Thomas Schoenbaum on the Causes of Global Financial Crisis – Part 1
Professor Thomas Schoenbaum from George Washington University has written a paper discussing the worldwide financial crisis. His paper entitled “Saving the Global Financial System: International Financial Reforms and United States Financial Reform, Will They Do the Job?”, identifies 12 factors as triggering the financial crisis.
The first six are as follows (the second six are discussed in part 2).
1. The diminished authority of the United States Securities Exchange Commission. This constituted a regulatory failure. States Prof. Schoenbaum, “beginning in the 1980’s, the once-feared SEC became largely toothless due to rule-revisions, exceptions, and leaders that discouraged fraud investigations and enforcement actions.”
Such failure continued for two decades, but not without warning. “One of the most egregious of SEC failure occurred on April 28, 2004, when the SEC voted to exempt investment companies from the SCC’s net capital rule . . . During this meeting, Harvey Goldschmid, one of the Commissioners, remarked, ‘If anything goes wrong, its going to be awfully big mess.’”
2. Failure to Regulate the Derivatives Market. Another regulatory failure. The derivative market is enormous, yet it operated for years without effective oversight. Again, there were warnings. The Commodities Futures Modernization Act of 2000 specify exempted derivatives and swaps from supervisory oversight by the Commodity Futures Trading Commission, “despite warning from its chairman that unregulated derivatives “could threaten our regulated markets or, indeed, our economy without any Federal agency knowing about it.”
3. Lax Regulation of Financial Institutions. Here, the author cites the Federal Reserve and the Comptroller of the Currency as failing to exercise proper oversight of the U.S. banking industry. Thus, “the persons in charge of bank regulations were totally obvious to the dangers of the extensive use of derivatives such as MBS’s. Accordingly, the use of MBS’s allowed financial institutions to profit from transactions that involved unreasonably low capital requirements.”
This point could be stated in slightly different terms. The players in the financial markets, especially in derivatives, were permitted to gamble with other people’s money. The oversight in the banking industry was absent in the derivatives market. Such easy access to such excessive leveraging encouraged Wall Street to take unreasonable and dangerous – desperately dangerous – risks.
4. Financial Institutions That Took on Too Much Leverage. The authors cites this factor as a private sector abuse, stating “a key cause of the Crisis was the fact that key financial institutions, especially the investment banks, took on far too much leverage, risking vast qualifies of borrowed capital so that they were unable to withstand a down turn in asset prices.”

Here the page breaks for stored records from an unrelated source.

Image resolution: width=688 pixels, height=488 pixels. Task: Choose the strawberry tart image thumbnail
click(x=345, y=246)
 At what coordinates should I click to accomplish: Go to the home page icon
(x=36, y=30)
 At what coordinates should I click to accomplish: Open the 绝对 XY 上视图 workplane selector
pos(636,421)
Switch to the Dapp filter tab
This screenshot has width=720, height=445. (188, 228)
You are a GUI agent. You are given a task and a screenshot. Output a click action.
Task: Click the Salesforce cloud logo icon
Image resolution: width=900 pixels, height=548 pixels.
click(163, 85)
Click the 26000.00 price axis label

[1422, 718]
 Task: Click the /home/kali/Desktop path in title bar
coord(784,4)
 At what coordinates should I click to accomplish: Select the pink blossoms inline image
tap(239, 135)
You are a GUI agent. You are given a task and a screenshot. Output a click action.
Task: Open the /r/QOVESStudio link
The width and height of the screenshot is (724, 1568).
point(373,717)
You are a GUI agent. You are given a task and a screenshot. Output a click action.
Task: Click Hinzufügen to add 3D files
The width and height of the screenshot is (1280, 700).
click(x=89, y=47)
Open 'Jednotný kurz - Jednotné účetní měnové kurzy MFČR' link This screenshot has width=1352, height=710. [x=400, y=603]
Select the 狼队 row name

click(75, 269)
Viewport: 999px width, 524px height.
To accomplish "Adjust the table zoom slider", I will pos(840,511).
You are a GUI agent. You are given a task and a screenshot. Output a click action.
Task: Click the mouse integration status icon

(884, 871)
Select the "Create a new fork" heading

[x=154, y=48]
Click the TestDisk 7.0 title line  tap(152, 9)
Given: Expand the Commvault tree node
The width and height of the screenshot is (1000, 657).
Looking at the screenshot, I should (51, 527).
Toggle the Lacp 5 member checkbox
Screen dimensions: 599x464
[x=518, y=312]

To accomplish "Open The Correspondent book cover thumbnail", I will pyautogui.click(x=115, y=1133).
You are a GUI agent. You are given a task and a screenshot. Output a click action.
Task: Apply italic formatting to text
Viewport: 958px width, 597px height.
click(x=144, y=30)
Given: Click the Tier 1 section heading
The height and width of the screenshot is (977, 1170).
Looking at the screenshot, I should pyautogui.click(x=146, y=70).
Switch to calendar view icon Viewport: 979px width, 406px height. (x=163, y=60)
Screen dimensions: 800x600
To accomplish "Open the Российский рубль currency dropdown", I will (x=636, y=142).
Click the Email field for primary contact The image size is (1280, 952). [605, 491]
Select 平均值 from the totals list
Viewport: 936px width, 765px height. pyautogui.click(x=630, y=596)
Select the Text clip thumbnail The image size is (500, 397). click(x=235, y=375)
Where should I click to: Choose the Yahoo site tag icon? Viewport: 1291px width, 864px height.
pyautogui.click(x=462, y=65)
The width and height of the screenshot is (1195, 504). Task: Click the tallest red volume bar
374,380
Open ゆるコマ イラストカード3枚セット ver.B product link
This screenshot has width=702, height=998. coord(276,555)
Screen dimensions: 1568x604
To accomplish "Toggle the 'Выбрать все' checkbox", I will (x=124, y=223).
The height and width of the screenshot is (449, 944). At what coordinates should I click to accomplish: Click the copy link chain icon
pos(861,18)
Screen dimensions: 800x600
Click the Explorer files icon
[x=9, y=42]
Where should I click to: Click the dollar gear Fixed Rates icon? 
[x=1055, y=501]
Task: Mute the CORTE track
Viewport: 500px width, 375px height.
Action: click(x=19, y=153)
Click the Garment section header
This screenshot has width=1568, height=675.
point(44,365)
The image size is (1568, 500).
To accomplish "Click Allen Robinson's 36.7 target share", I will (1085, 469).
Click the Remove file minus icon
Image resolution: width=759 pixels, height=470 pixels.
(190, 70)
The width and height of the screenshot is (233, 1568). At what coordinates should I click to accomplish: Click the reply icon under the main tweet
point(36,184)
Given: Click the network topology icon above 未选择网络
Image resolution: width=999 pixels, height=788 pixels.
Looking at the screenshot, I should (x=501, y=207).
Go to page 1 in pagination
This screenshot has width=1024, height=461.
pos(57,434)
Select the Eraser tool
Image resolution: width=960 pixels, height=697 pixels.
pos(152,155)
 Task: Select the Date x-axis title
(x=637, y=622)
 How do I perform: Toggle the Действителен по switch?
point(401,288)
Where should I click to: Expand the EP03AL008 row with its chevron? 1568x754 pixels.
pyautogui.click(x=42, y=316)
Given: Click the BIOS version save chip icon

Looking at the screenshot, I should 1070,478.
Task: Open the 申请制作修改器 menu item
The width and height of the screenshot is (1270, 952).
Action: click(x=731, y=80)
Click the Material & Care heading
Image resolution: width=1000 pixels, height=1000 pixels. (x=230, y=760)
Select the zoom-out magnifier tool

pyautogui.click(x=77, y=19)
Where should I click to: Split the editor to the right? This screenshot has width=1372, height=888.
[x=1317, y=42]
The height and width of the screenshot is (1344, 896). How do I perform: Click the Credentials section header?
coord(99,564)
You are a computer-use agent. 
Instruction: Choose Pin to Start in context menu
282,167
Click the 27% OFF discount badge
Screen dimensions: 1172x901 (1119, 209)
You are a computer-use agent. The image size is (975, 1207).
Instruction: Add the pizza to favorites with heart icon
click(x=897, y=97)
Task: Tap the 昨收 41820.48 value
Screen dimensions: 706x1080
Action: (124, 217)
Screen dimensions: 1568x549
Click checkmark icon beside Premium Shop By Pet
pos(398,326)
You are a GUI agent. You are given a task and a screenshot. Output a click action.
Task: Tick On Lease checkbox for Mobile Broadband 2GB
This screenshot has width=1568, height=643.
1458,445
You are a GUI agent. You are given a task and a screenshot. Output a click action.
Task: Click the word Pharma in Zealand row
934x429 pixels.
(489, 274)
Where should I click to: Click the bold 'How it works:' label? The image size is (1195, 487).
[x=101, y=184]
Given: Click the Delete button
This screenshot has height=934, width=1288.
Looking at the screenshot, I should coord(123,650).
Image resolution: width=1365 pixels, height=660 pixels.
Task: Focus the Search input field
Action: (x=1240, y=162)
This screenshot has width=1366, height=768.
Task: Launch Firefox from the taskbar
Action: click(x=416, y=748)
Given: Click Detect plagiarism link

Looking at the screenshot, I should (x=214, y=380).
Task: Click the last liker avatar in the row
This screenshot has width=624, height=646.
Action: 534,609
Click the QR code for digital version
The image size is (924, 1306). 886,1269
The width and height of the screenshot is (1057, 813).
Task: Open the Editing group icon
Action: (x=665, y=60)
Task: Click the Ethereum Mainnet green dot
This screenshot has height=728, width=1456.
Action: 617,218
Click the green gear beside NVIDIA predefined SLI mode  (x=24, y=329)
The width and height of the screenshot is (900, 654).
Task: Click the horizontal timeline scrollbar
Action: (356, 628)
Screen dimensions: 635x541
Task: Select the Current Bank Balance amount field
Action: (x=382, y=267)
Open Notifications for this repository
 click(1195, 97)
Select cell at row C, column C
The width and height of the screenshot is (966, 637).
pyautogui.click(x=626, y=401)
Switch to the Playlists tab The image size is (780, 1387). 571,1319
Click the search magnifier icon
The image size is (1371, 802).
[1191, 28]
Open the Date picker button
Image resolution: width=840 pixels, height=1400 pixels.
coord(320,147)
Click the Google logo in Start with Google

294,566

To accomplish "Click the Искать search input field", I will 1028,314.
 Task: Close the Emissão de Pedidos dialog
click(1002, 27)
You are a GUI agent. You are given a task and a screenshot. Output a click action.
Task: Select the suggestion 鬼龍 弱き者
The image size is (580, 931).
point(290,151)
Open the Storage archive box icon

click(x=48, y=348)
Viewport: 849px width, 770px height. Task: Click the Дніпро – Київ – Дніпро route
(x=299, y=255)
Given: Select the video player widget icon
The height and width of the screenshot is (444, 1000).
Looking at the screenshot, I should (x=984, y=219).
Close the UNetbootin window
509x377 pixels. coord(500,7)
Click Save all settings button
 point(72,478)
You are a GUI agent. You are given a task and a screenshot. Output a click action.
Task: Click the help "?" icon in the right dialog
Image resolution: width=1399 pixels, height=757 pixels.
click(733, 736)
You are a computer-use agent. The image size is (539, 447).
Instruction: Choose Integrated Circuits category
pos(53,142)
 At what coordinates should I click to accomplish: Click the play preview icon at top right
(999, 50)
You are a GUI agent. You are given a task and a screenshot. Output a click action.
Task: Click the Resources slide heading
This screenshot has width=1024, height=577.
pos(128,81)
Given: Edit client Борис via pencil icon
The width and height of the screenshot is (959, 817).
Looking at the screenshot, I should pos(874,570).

What kind of leveraging was going on? “After the SCC exempted investment banks from the ‘net capital’ rule in April 2004, leverage increased dramatically to levels in excess of 40 to 1.” This meant the investment banks could make a $40 bet with only $1 in actual assets. Is this a recipe for disaster? You bet it is.
5. Mismanagement by Bond and Securities Ratings Agencies. As explained by Prof. Schoenbaum, “hearings in the Congress and the European Union have established a sloppy and misleading ratings practices that causes most of the now ‘toxic’ derivatives to be given triple A ratings. Only after the Crisis began did the ratings agencies downgrade these securities. The credit ratings agencies were among the enablers of the Crisis.“
See, the vast tradings in the investment banking world were really a shadow financial system, running parallel to the banking industry. The banks were heavily regulated and were backed by the FDIC. The investment banking world had no such official guarantees, so they invested the insurance provided by companies such as AIG. At present, “AIG has benefitted for governmental largesse amounting to a total of $182.5 billion. None of this funding has been repaid.”
That means that the U.S. taxpayers bailed out the bets that were made by Goldman Sachs and other investment banks to the tune of $182 billion that has never been repaid. It’s one thing to take risks with your own money; it’s entirely different when the government steps in to save private industry in the amount of $182 billion. Oversight and accountability must be established, otherwise the taxpayers just gave away $182 billion to the bankers.
6. Low Saving Rates and High Borrowing by American Consumers. This is a social factor. Explains the author, “as of 2007, the U.S. savings rate touched zero, which means that as a group Americans were spending every penny of income. Moreover, many Americans were deeply in debt, now only for home mortgages but on credit cards and other consumer loans. The American economy was overheated and riding for a fall.”
Part 2 follows next week.
Uniform Commercial Code Law Journal, Vol. 43, No.1 (October 2010) page 479.